Official says railways
key to growth
By Kristen Bishop
email@example.com · 340-2443
COURTLAND — Alabama won't reap the full benefits of planned expansions at its state docks without a north-south rail corridor from Mobile to the Midwest, said an economic development researcher at The University of Alabama in Huntsville.
Senior business adviser Jeff Thompson with the Office for Economic Development at the college discussed transportation's impact on economic growth at a Lawrence County Chamber of Commerce meeting Tuesday.
He is part of a 24-member team charged with determining how Alabama's transportation systems — airports, railroads, roads and ports — will either enable or constrain future economic growth.
The team's findings so far?
"Independent modality is not working," said Thompson.
He said state officials have put a lot of money into the docks but must also focus on railroads if they want to capitalize on the expanded port.
The Alabama State Port Authority and the Mobile Container Terminal agreed in January to construct a major container-handling facility at the state docks. That, and other planned expansions, could put Mobile in the top 10 container ports in the U.S.
According to the Department of Transportation Maritime Administration, the state docks received and distributed about 80,000 containers last year. In comparison, Los Angeles moved about 5.5 million.

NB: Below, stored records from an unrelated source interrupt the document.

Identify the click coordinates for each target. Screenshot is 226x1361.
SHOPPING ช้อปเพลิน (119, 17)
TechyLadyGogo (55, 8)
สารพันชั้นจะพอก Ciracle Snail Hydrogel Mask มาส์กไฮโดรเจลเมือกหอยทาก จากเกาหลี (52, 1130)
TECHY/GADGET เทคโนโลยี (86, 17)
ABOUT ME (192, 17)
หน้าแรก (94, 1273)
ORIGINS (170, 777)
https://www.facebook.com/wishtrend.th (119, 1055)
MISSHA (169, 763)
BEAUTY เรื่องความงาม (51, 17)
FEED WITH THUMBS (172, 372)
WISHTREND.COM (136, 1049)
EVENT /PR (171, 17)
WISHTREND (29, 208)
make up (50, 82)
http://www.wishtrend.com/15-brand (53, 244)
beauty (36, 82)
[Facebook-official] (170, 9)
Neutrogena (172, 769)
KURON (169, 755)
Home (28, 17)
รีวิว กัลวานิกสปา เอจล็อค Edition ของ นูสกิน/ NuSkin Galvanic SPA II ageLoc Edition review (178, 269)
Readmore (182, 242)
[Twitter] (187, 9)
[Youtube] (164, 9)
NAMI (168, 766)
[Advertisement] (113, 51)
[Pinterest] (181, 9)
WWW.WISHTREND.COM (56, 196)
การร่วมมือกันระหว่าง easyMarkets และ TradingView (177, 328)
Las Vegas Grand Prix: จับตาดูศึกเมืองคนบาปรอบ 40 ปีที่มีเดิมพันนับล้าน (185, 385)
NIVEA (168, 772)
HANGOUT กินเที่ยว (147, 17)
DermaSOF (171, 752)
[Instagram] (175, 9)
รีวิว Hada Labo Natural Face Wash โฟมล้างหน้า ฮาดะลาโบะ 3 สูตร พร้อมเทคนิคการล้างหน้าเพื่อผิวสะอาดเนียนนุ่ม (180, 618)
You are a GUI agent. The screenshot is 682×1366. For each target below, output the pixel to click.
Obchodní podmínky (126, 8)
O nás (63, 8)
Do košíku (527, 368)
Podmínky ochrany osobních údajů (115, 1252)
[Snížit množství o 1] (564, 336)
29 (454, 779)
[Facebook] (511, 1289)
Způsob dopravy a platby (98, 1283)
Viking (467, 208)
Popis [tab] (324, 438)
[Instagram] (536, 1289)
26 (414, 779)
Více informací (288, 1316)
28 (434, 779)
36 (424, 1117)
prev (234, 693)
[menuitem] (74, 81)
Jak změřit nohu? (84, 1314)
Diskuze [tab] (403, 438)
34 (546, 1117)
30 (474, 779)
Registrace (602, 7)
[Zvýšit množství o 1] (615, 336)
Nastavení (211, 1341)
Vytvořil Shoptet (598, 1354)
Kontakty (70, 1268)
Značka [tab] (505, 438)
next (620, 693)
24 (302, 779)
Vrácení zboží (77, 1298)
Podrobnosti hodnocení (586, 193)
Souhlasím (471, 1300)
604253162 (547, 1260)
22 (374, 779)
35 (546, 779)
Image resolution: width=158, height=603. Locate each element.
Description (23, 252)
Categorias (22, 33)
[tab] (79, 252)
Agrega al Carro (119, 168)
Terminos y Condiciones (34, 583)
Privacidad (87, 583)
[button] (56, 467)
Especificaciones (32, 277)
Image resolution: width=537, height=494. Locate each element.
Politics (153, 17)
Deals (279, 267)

The administration, however, estimates that Mobile will be moving 4.25 million by 2020, following the planned expansions, said Thompson.
That sounds great for Alabama's economy, but what happens once the shipments arrive?
Most are loaded onto trains that deliver the cargo to manufacturers or distribution centers. Without an adequate railroad system to transport the goods to their final destination, they either get stuck in Mobile or, more likely, don't get shipped to Mobile in the first place.
"They don't bring freight in just to ship it to Alabama," said Thompson. "They bring it here to ship up to the Midwest. We can't increase the amount of containers we move if we can't get them off the dock."
Though Alabama has one of the highest concentrations of railways in the U.S., there isn't a line running directly north from Mobile. This limits final destinations for shipments coming into state ports, said Thompson.
Currently, many containers headed for North Alabama from other countries are shipped to ports in California — not Mobile — because there's a direct route available from the West Coast.
"You can ship from the West Coast to North Alabama in three days, but it takes five to six days from Mobile because it has to zigzag up the state," he said.
A north-south line, combined with the state's existing industries, location and resources, could make Alabama the "freight gateway to mid-America," said Thompson.
Getting the major railroad operators to consider constructing a north-south corridor has been somewhat of a Catch-22, he said.
Rail officials have said they won't consider adding the line until shipments to the state docks increase, but shipments aren't likely to increase without a new line to distribute the cargo, said Thompson.
Norfolk Southern unveiled plans this month for a $2 billion rail corridor from New Orleans to New Jersey. Thompson said the company's decision to start in Louisiana rather than Alabama was a major concern.
"The fact is we're not going to have as much to offer," he said.